#### Excerpted text
We start with a nice video package of Dr. Martin Luther King, Jr. preaching freedom and equality for all.  This is followed by a recap of last week's CRAZY confrontation between Orton and Jeff Hardy.  And then.....

Live...from Hampton, VA...RAW....IS.....H.D.!!!!!  They have a new set out which looks....like a set.  I'm not overly impressed.  J.R. and King welcome us with the announcement that Jeff and Randy will be forced to shake hands tonight and agree to a temporary truce heading into Royal Rumble.

HBK is the first person out tonight, and he's facing...Mr. Kennedy (Kennedy).
 
MATCH:  SHAWN MICHAELS V. KEN KENNEDY (SQUARED)
J.R. points out that this is a rubber match of sorts between the two, and the crowd is immediately hot for HBK.  Kennedy starts off strong with a couple of arm drags and a bar in the middle of the ring.  They both go into a series of chain wrestling featuring holds and reverses.  Neither man is able to establish a clear upperhand early on.

Kennedy finally takes charge at about the 3:00 mark.  Kennedy is getting really brutal in his wrestling style lately, and I like it.  It's about time his ringwork matches his mouth.  Michaels finally fires back at about the 6 minute mark and buys himself some time with a couple of chops and a neckbreaker.  He goes into his finishing sequence at the 7:00 mark with the kip up, atomic drops, bodyslam, and up top for the elbow.  He lands that and TUNES UP THE BAND~!  Kennedy sees it coming and dives out of the ring.  Michaels, all like, 42 years of him, does a suicide dive over the top on Kennedy to the floor as we go to break.
########
■ **Prompt A**:
Set down the stretch of the Raw recap from "We start with" through "Hardy.  And then....." word for word.
■ **Prompt B**:
In one to three sentences, explain why the writer of the Raw recap likes Kennedy's brutal wrestling style lately.
#### Supplied records
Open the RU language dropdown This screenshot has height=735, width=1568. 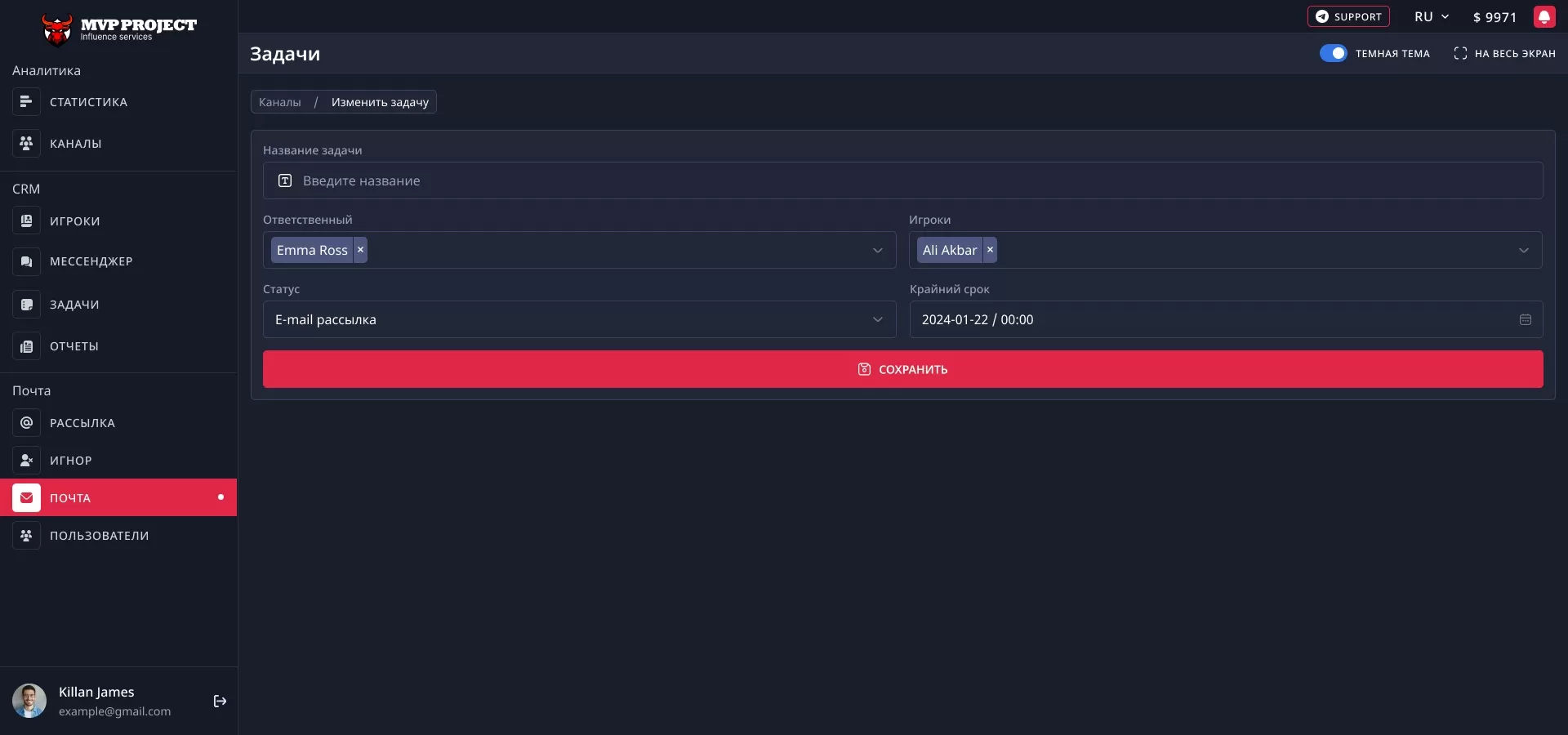pos(1431,16)
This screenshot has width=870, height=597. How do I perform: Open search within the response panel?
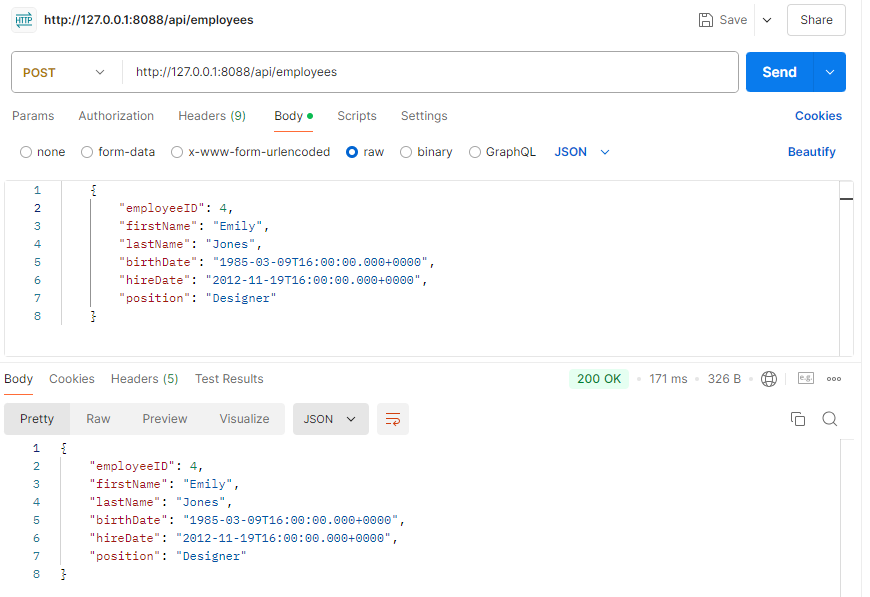click(830, 419)
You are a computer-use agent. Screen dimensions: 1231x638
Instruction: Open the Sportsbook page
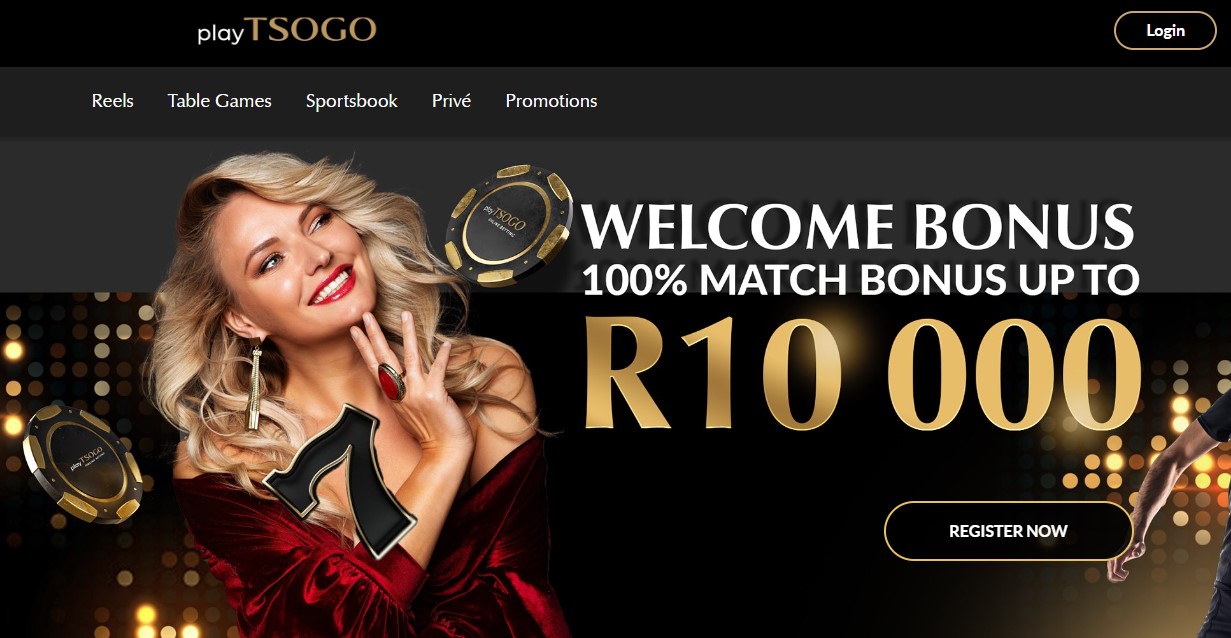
########
■ **Expected output A**:
We start with a nice video package of Dr. Martin Luther King, Jr. preaching freedom and equality for all.  This is followed by a recap of last week's CRAZY confrontation between Orton and Jeff Hardy.  And then.....

■ **Expected output B**:
The writer thinks it is about time Kennedy's ringwork matches his mouth.